▸ Your assignment
Begin at the line below that has "Task: Click the System Role value Instructor" and stop after the line that has "Given: Open the TradingView chart tab". Please restate only those lines, word for word.

Task data: Begin

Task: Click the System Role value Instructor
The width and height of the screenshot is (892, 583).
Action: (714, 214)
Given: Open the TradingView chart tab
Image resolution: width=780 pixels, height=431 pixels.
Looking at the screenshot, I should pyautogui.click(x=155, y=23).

Task data: End
Task data: Begin

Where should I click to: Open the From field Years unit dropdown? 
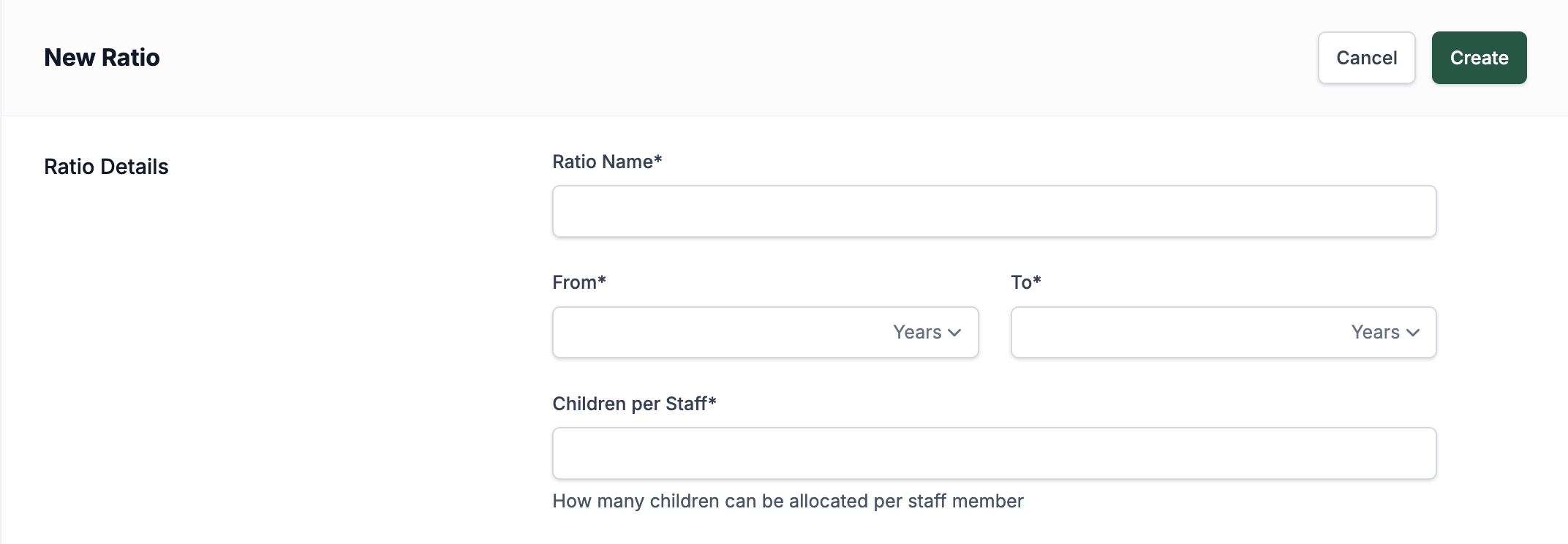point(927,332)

Task data: End
Task data: Begin

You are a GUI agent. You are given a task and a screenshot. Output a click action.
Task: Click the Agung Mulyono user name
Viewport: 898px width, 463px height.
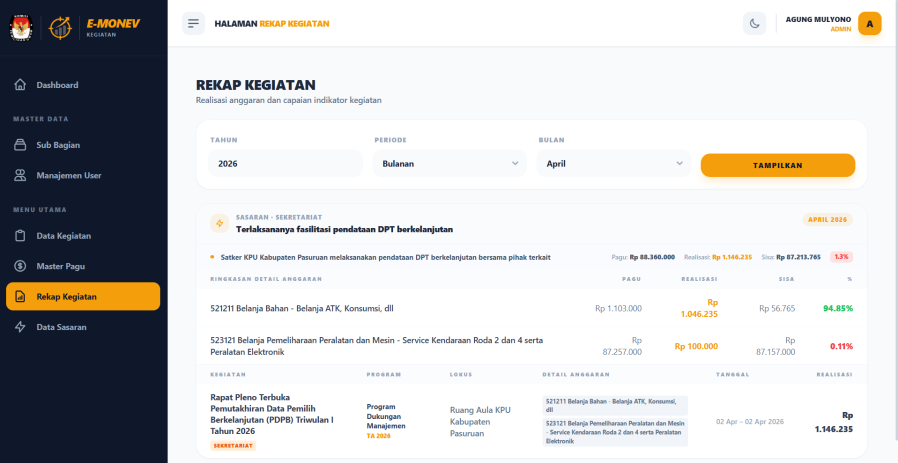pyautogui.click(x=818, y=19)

Task data: End

▸ Problem solution
Task: Click the System Role value Instructor
The width and height of the screenshot is (892, 583).
Action: (714, 214)
Given: Open the TradingView chart tab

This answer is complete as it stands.